Monday, August 31, 2020

Let me count the ways

Once upon a time, 1852-1941 to be exact, there lived in England a man named William Arthur Dunkerley who wrote using the name his parents had given him at birth as well as the names John Oxenham and Julian Ross.

I once thought of writing something using the name Scott Silberman but nothing ever came of it. I actually did write something a few years back using the name Billy Ray Barnwell, but like the narrow way described by Jesus of Nazareth, few there be that find it.

A man named Matthew who was also called Levi wrote down a lot of things he heard J of N say one day to a big crowd on the side of a mountain, and it took up three chapters in his book.
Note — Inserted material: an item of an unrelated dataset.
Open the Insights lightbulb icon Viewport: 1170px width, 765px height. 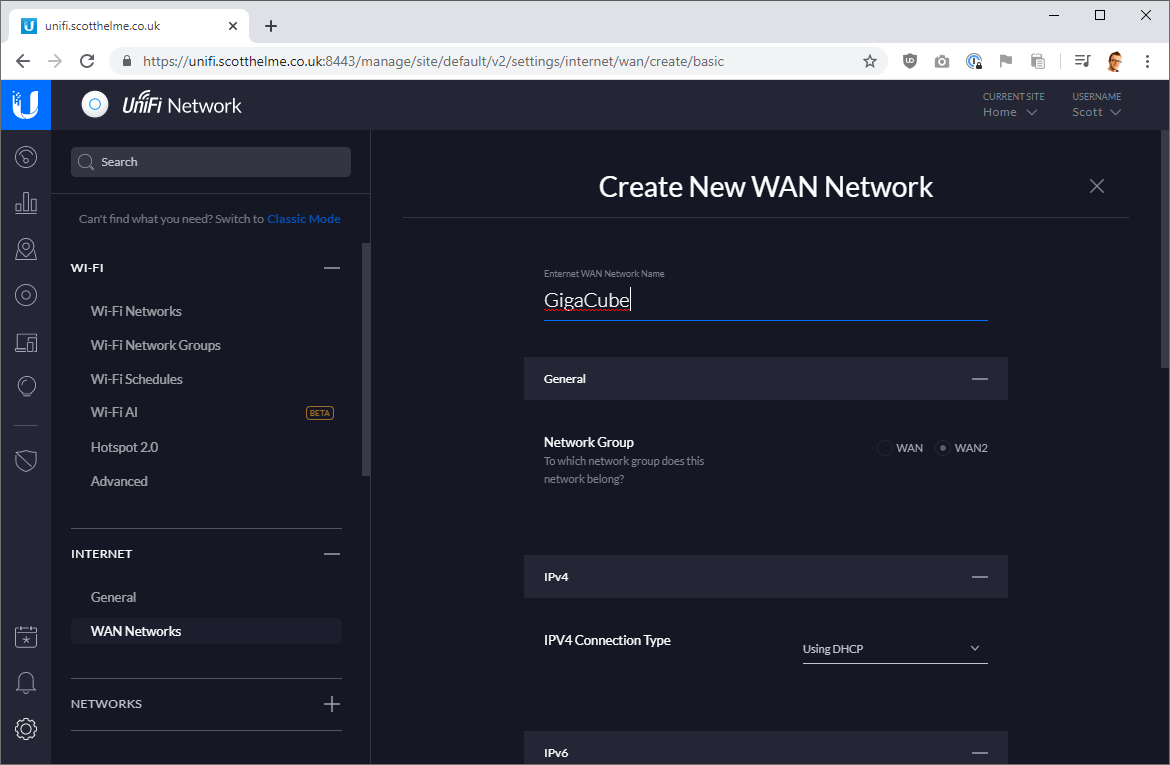pos(26,387)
One of the things was this: "Enter ye in at the strait gate: for wide is the gate and broad is the way that leadeth to destruction, and many there be that go in thereat: because strait is the gate and narrow is the way that leadeth unto life, and few there be that find it."
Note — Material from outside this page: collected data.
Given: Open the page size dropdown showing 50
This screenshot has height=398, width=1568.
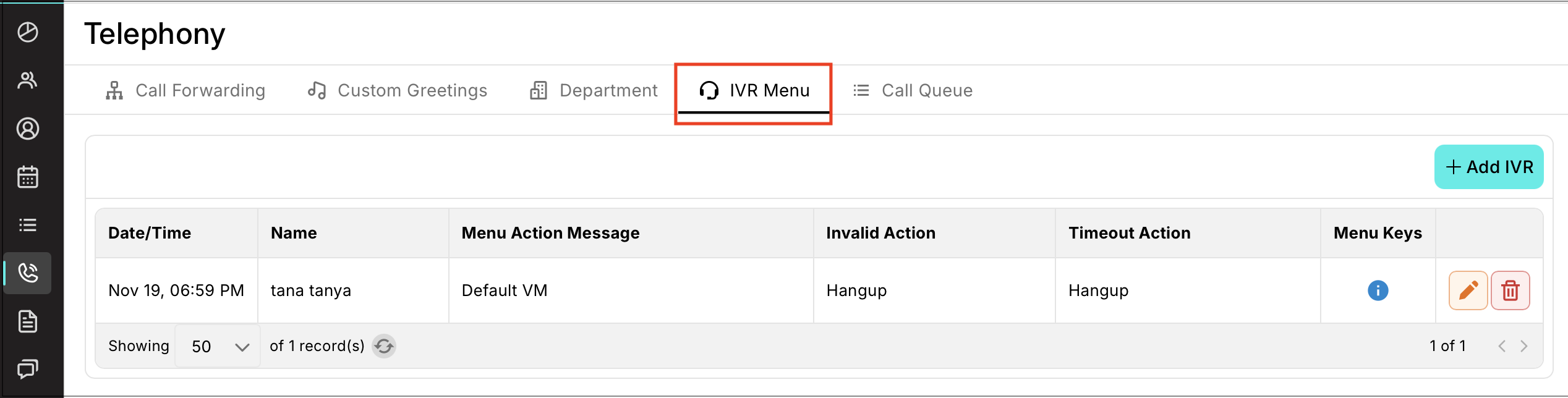Looking at the screenshot, I should pos(218,346).
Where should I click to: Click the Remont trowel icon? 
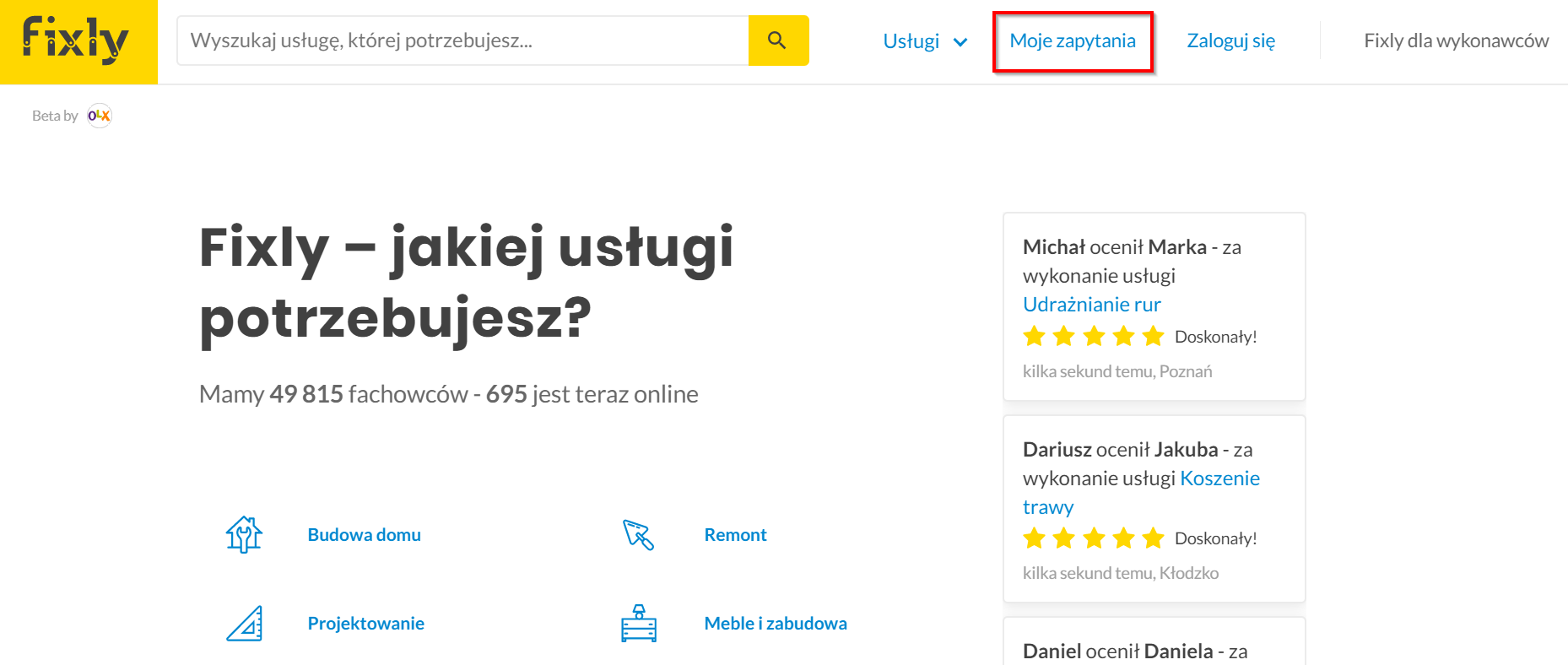[x=639, y=534]
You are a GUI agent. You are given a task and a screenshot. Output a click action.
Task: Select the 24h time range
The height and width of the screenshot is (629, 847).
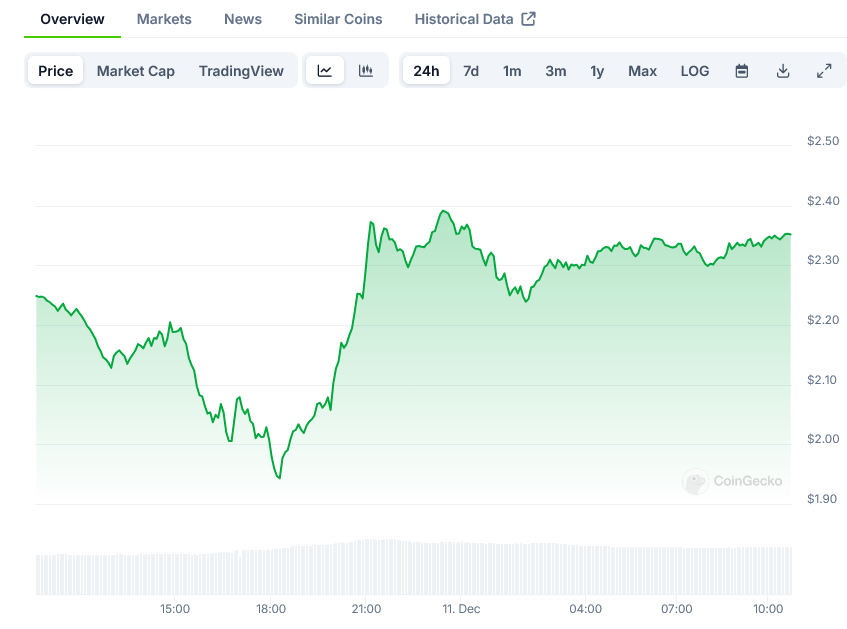click(x=426, y=71)
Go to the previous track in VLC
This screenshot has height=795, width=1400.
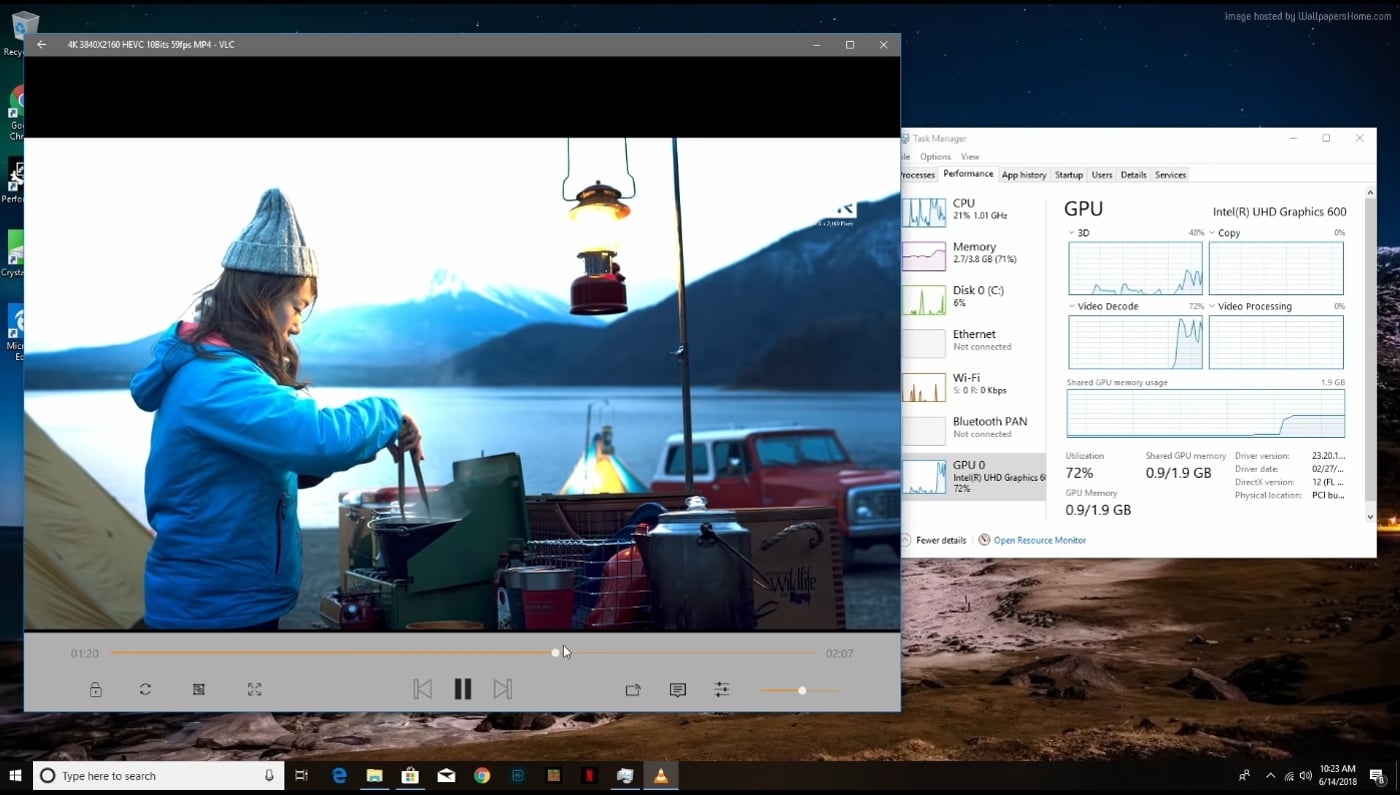(x=422, y=689)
William Arthur Dunkerley writing as John Oxenham composed a poem he called "The Ways" but it was not about a broad one and a narrow one:

The Ways
by John Oxenham

To every man there openeth
A Way, and Ways, and a Way.
The High Soul climbs the High way,
And the Low soul gropes the Low,
And in between, on the misty flats,
The rest drift to and fro.
But to every man there openeth
A High Way and a Low,
And every man decideth
Thw Way his soul shall go.

It goes without saying, ladies, that in the context of this very old poem "man" includes woman and "his" means his or her. Let's not quibble. For good or ill, I am an equal-opportunity feminist.
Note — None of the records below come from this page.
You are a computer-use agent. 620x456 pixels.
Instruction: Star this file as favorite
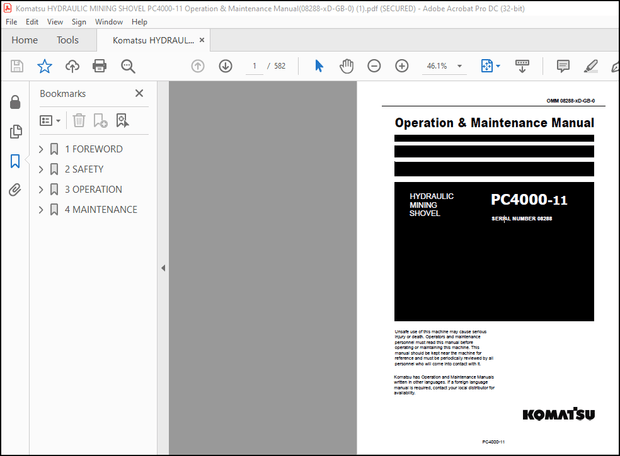click(x=45, y=66)
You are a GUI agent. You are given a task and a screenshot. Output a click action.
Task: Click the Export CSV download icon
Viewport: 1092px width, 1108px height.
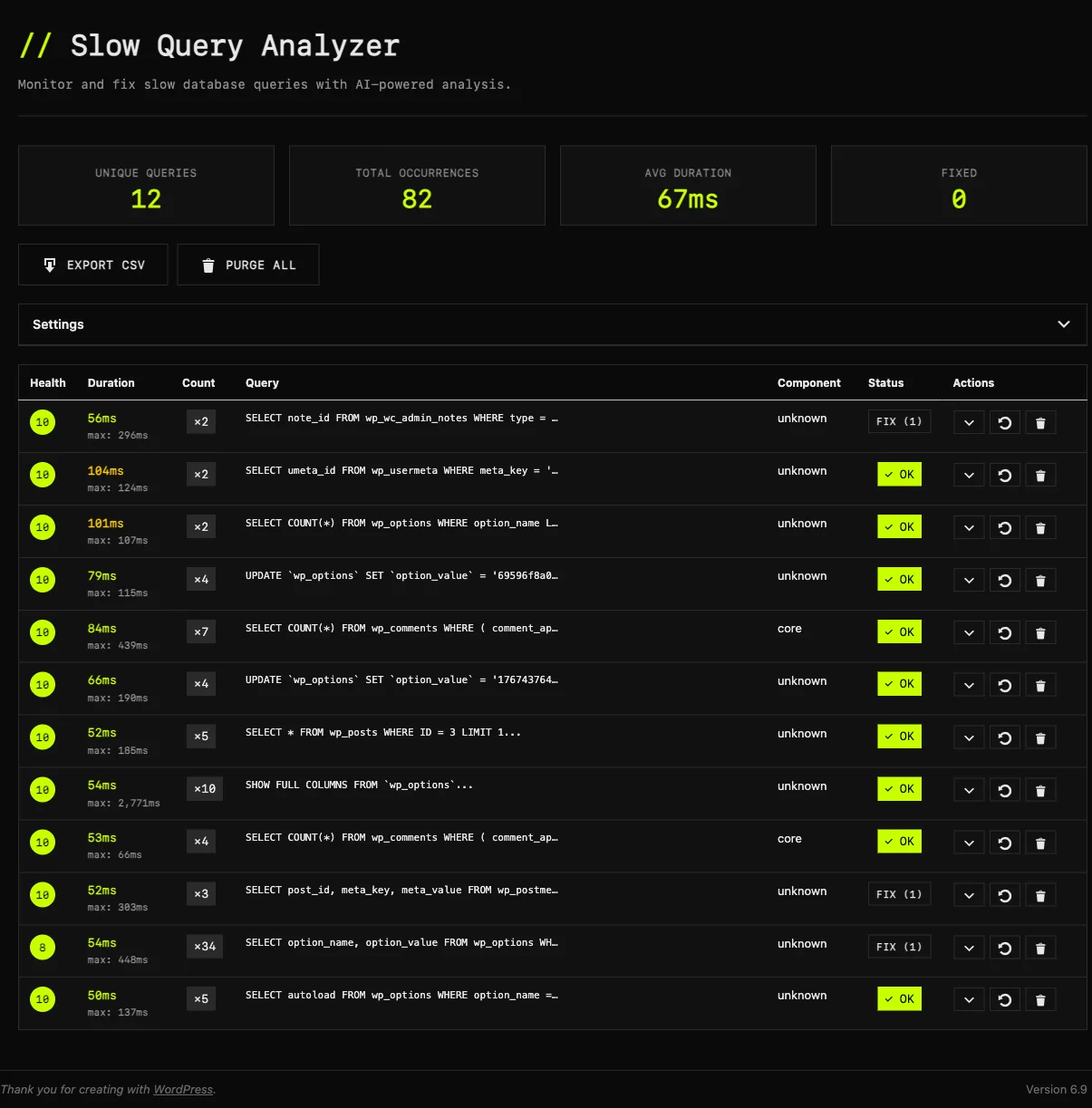[x=50, y=265]
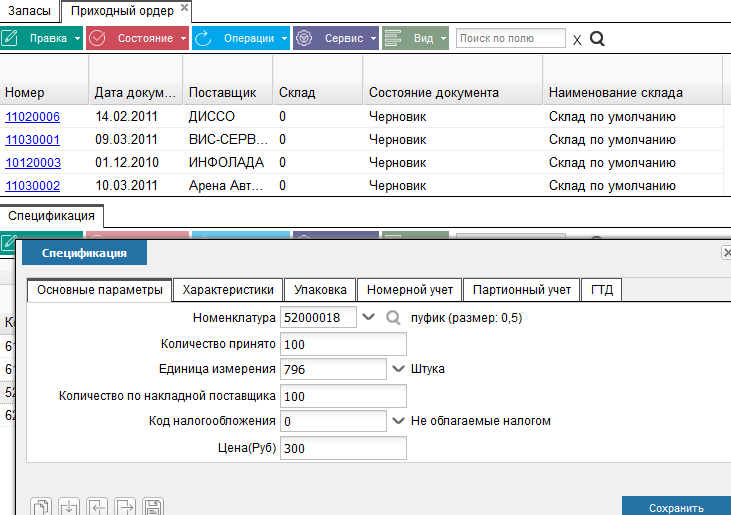This screenshot has height=515, width=731.
Task: Go to previous record with left-arrow icon
Action: tap(97, 507)
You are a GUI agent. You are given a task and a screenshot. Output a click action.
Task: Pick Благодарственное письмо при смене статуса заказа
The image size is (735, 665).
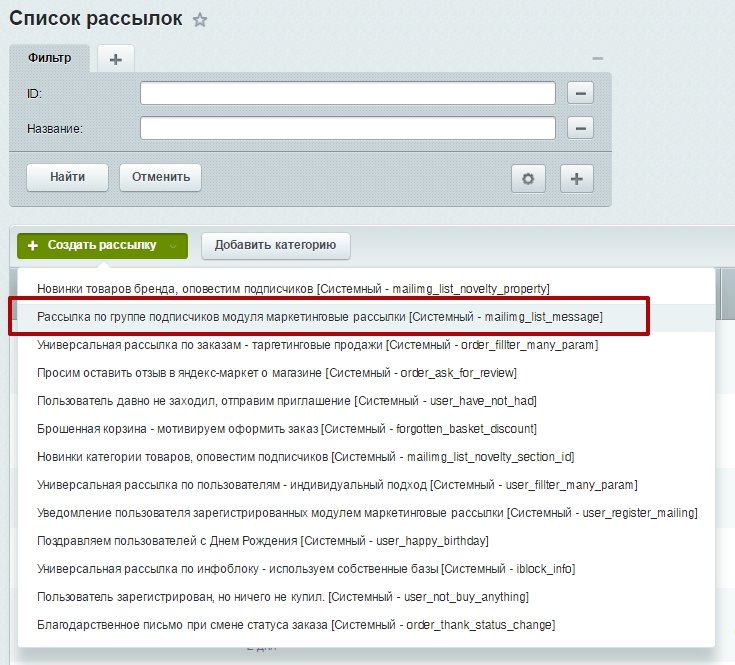click(x=296, y=625)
This post doesn't seem to have any identifiable theme. Still, I forge ahead.

Eric Blair wrote using the name George Orwell. Mary Ann Evans wrote using the name George Eliot. Samuel Langhorne Clemens wrote using the name Mark Twain.

Tell us, what is the name (other than your blogging name, if you have one) you would use to write your magnum opus blockbuster next book?

Saturday, August 29, 2020

This is my 92nd post of 2020

...and with it my output so far this year has exceeded the annual output of each of the last five years. Here's the proof from the sidebar:

2019 (79)
2018 (86)
2017 (71)
2016 (77)
2015 (91)

My most prolific year vis-à-vis blogging was 2008, when I published 228 posts. I was a busy bee.

Apparently I have had a new burst of energy. At my age, though, I will probably get tired, like these guys:
Hooray! Even Hip, Hip, Hooray! (or as they say across the pond, Hip, Hip, Hip, Hooray!)

This small celebration has occurred because I have just used New Blogger to insert an image into a post!

I followed Tasker's, Adrian's, and even Yorkshire Pudding's advice and logged out of blogger, logged back in, and clicked on "Try new blogger" (I had done this before but eventually reverted to the legacy blogger). This time more icons appeared in the line of editing functions than before. It now includes "Insert image" and "Insert video" -- HOWEVER, COMMA, even this new page DOES NOT INCLUDE THE THREE DOTS (...) THAT INDICATE MORE FUNCTIONS LURKING JUST OUT OF SIGHT.

I may never get the same New Blogger page that others seem to have, but at least I finally received a more complete one than I had received heretofore.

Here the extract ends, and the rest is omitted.